In the resilience preparatory phase, ensuring that the program is well-understood and practised by the people it will directly affect is a necessity. Using a digital platform dramatically expands the training possibilities, both for individual and team proficiency.
A digital approach buys training flexibility. Training can take place remotely, increasing the number of personnel able to participate. Using technology for remote learning also allows individuals to develop their capabilities at a pace that suits them. Self-paced, micro-lessons have proven to deliver the greatest knowledge retention when combined and boosted by team learning and practice.
“We’ve been able to prove through the pandemic that training delivery can be done online, but teleconference-based training is also supported. It’s still not quite like in-person training, but it’s a really good substitute,” says Donovan. “The reason why access to training material is important is that people are assigned to roles with little or no notice. To have them wait for 12 months to access training that comes to the site just isn’t adequate. To have access to good training material all the time shouldn’t be undervalued compared to the traditional model.”

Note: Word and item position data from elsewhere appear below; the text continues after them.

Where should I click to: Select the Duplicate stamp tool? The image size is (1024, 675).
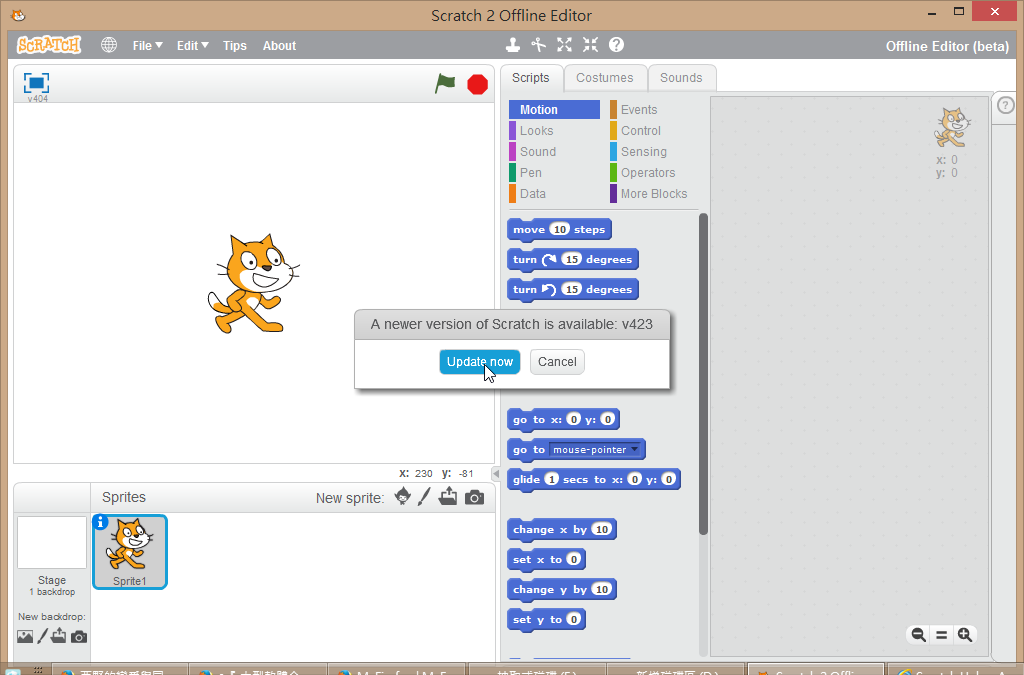[x=512, y=45]
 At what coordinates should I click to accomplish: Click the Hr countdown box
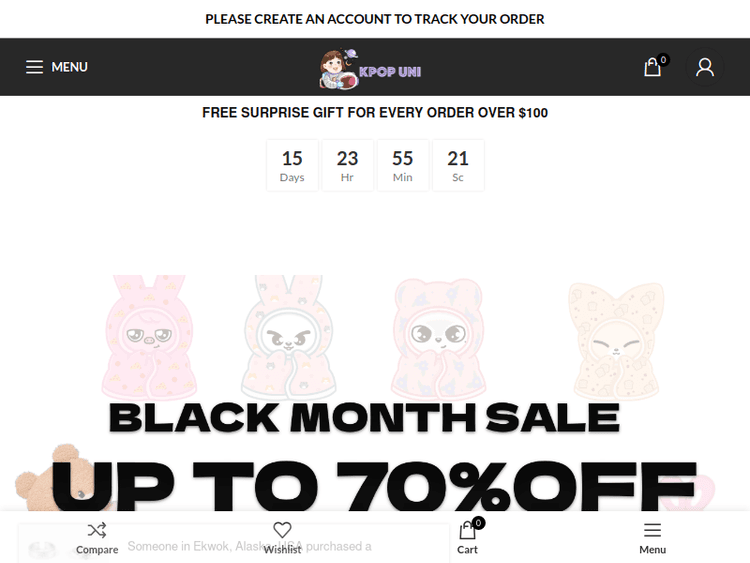pyautogui.click(x=347, y=165)
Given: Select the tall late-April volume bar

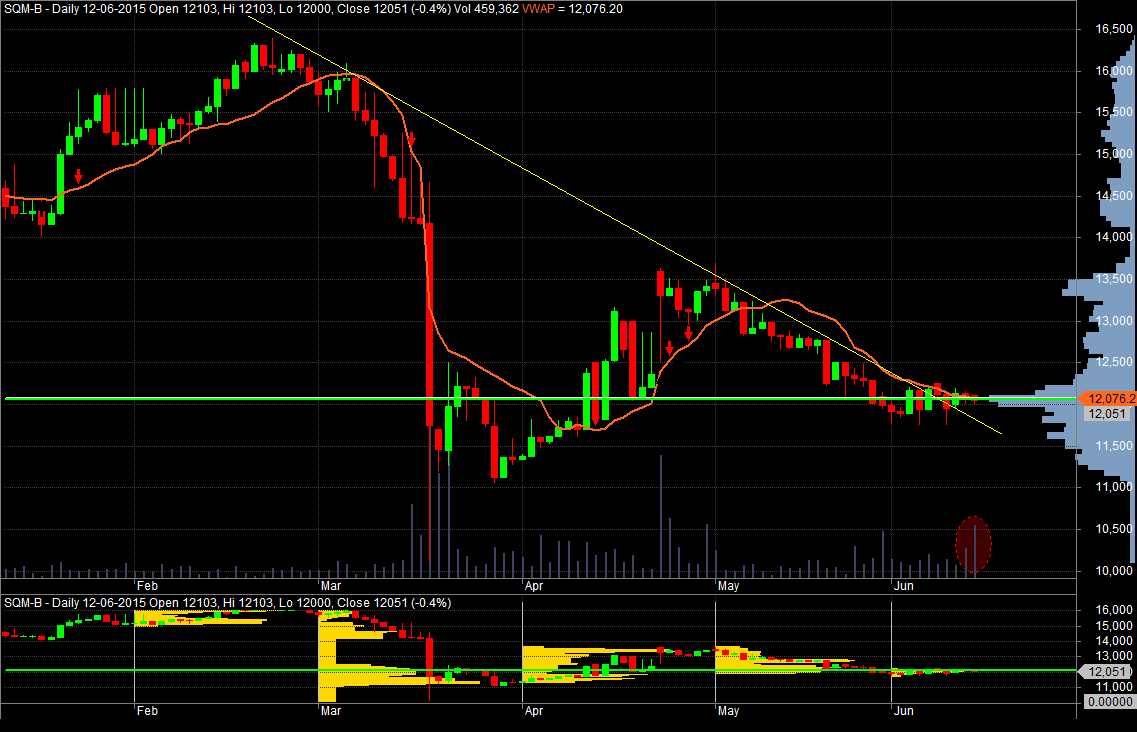Looking at the screenshot, I should click(661, 516).
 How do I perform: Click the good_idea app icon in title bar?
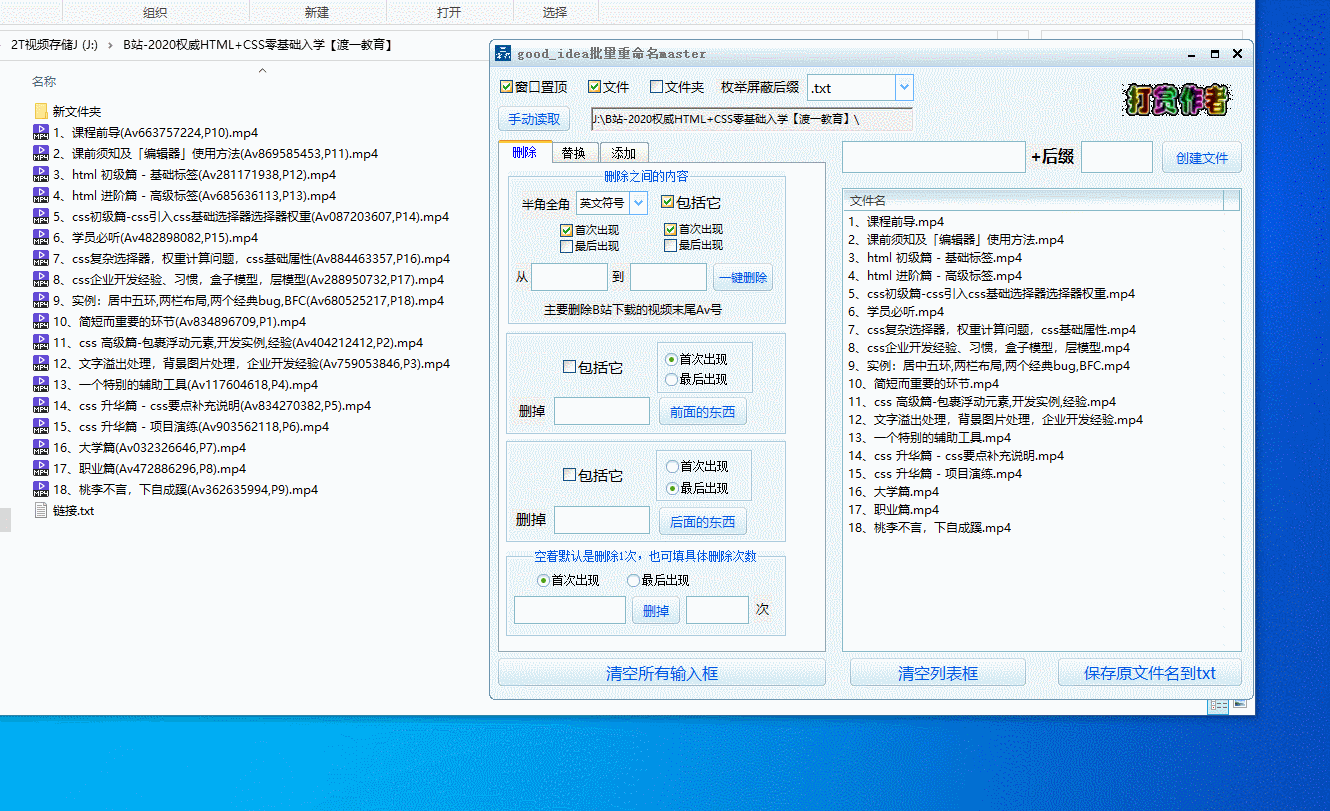504,54
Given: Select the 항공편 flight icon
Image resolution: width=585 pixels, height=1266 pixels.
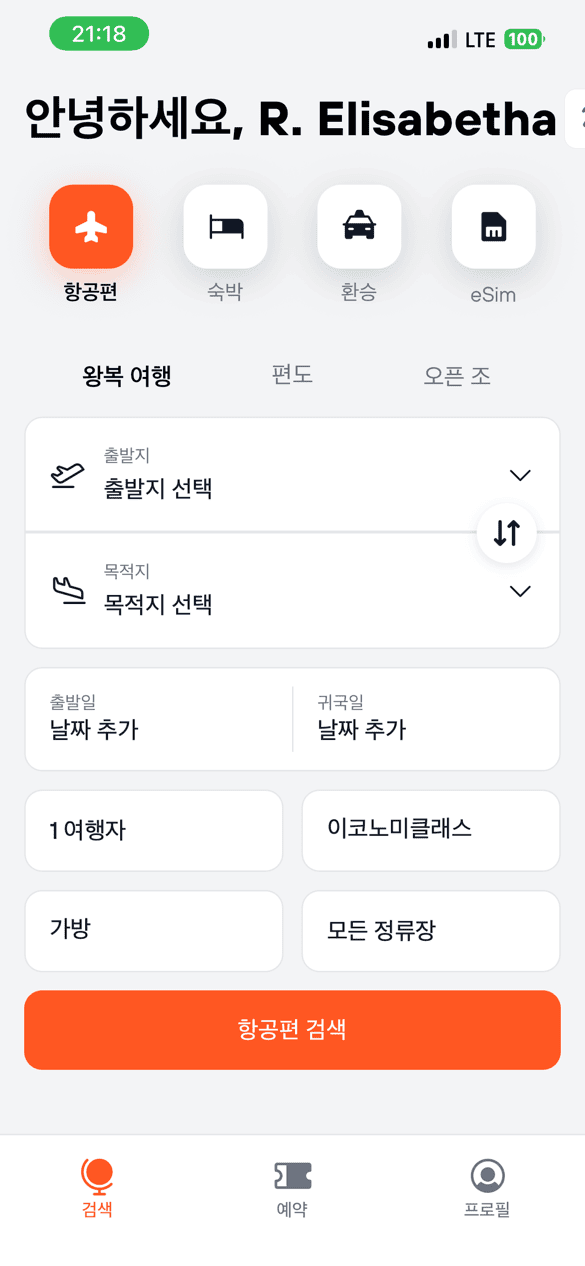Looking at the screenshot, I should coord(90,227).
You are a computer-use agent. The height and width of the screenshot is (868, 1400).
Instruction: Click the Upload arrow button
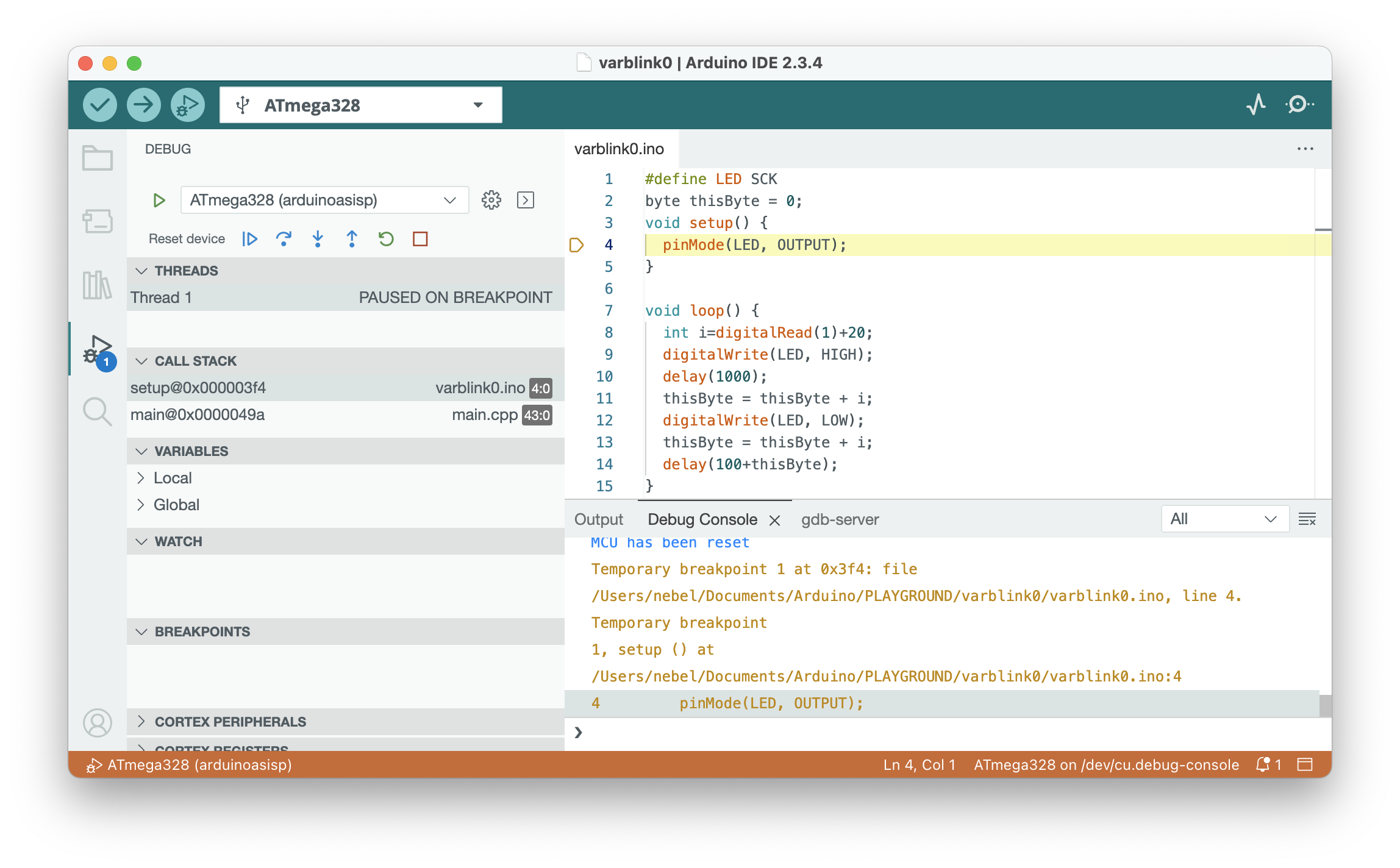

Donovan suggests there may be serious repercussions by assigning resilience responsibilities to staff without adequate training and alongside their existing roles. “Not having training access is negligent because it actually undermines your capability. And then they’re empowering people in remote locations to make multimillion-dollar decisions at any given moment. Really, they’re being set up for failure, not success especially when you consider that it’s not their primary job.”
The often underestimated and underutilised benefit of a digitised approach to a resilience program is the data mining opportunity that presents itself to an organisation. Based upon a ‘library’ of critical incidents managed, an organisation can infuse a shared learning culture amongst its workforce through the critical analysis of each event. Lessons learned, team constructs, knowledge management and decision cycles can all be gleaned and distributed amongst resilience teams.
Wilson sees significant upside for organisations embracing data learning in the digitised approach. They will not only be able to measure the business value or the return on investment of their resilience program, but they will also be able to confidentially talk with stakeholders quantifiably so that it is understood how the organisation responds to risk under management. Regulators, governments and ratings agencies all look for assurance. And the best way to provide this is by telling the story via the data.
Ultimately, regulations for resilience programs will only increase when regulators and governments look for ways to provide market certainty, consumer confidence, and economic stability. However, businesses that wait for changes mandated by law risk getting left behind.